Someone sets up a server that accepts connections to it and then someone sends a connection request to it.
My disappointment is not with websites. It is with browsers. They have continuously prioritized dark pattern support. They have consistently removed user control.
I mean it's not the websites that default to recording every keystroke, default to tracker persistence, default to phoning home with daily telemetry, etc.
When I first started using HN, I ran four very different browser engines. Now there's no real choice.
There's a difference between HN getting the final text when you hit "reply" and a site using JavaScript to time how long it takes you to hit each individual key press and how many times you hit backspace or moved your mouse to switch to a different tab to look something up or if you made up some facts in the comment or if you used an extension like grammarly or anything else.
>site using JavaScript to time how long it takes you to hit each individual key press and how many times you hit backspace
You mean like a video game? Are video games now nefarious applications tracking you? Your browser is not "leaking" anything to websites. It's hard to understand what you are even complaining about. If you don't want grammarly to record your keystrokes, then don't install grammarly.
It's like ordering a beer and then complaining about alcohol.
HN does not record your key strokes until and unless you click the reply link…and then only if recording your final edited comment counts as recording your keystrokes.
On the other hand, your browser might be recording each of your keystrokes just because it can and if your browser does, those keystrokes are not going to HN.
It's trivial for HN to record your keystrokes. Any application that can read your keys can record your keystrokes - its fundamental to how software works. You wouldn't be able to write a game if you couldn't.
The distinction you are trying to make a is a distinction without a difference.

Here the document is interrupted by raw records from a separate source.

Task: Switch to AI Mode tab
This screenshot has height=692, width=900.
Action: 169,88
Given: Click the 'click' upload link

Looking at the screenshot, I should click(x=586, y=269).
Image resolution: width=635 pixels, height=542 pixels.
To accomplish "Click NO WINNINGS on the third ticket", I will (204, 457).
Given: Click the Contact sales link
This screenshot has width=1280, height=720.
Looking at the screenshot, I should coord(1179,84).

If you don't want sites to "record your keystrokes", then don't use a computer. Trying to paint this as nefarious is a losing battle and completely undermines any awareness you are trying to bring about.

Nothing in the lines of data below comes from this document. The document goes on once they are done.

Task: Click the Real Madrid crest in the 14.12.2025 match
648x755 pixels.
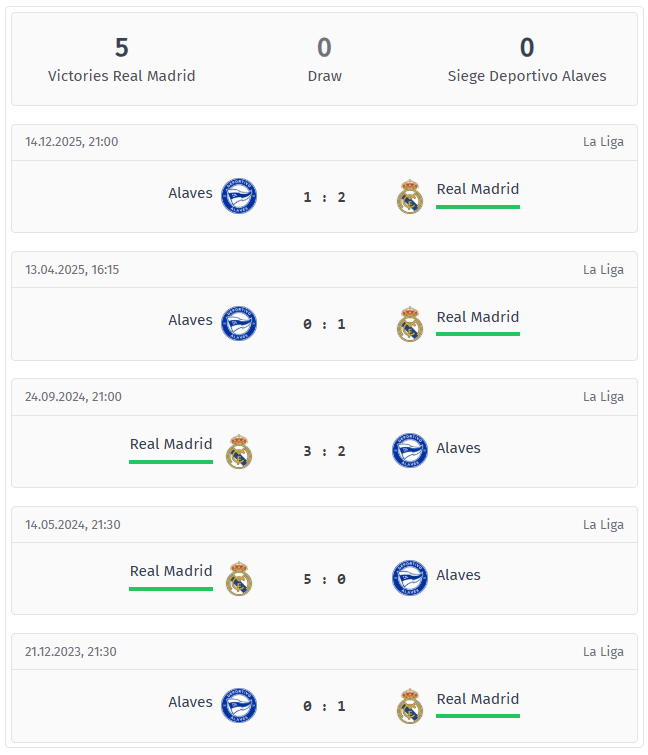Action: [410, 196]
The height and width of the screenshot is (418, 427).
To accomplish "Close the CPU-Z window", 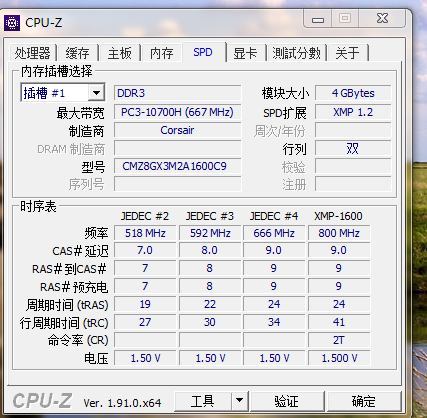I will click(x=382, y=18).

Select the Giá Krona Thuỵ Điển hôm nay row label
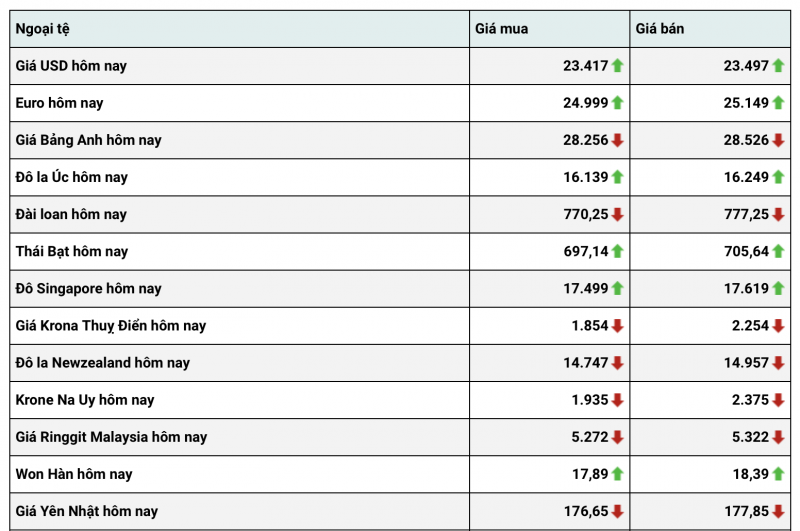click(x=111, y=325)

Someone sets up a server that accepts connections to it and then someone sends a connection request to it.
There has been no agreement on anything, no expectations or rules established. No one forces the server to accept any connection request it gets, and no one forces someone to make a connection request to that server. What the server returns and what the client does with that are completely up to each side.

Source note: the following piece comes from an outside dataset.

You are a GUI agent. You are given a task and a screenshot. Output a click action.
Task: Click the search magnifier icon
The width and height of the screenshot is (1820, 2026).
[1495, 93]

I feel like this agreement (or lack thereof?) works both ways. I don't think users should get mad if a website decides to use information about your connection request in anyway it chooses, but I also don't think a website should be able to get mad if I do whatever I want with the data it sends to me.
In other words, websites can choose to remember whatever they want about my IP address and my request details, and I can choose to do whatever I want with what they send back to me (i.e. I can block ads or refuse to make followup requests that the site tells me to make, and i can choose to display the response in whatever way i want to) I asked for data, they sent me data.
If I don't want them knowing stuff about me, I shouldn't send that stuff in my request. If they don't want me to have that data unless I also display ads, then they should make me agree to that before sending me the data.
Of course, I know in practice most people don't understand what their browsers are doing, and there aren't a ton of practical choices for people around what their browser sends, and the internet is no longer an optional thing for a lot of our lives. I also know that things like DDOS attacks and the like make a completely 'anything goes' setup impractical.
However, I still have this gut feeling that we shouldn't expect too much from either side when we make an internet request.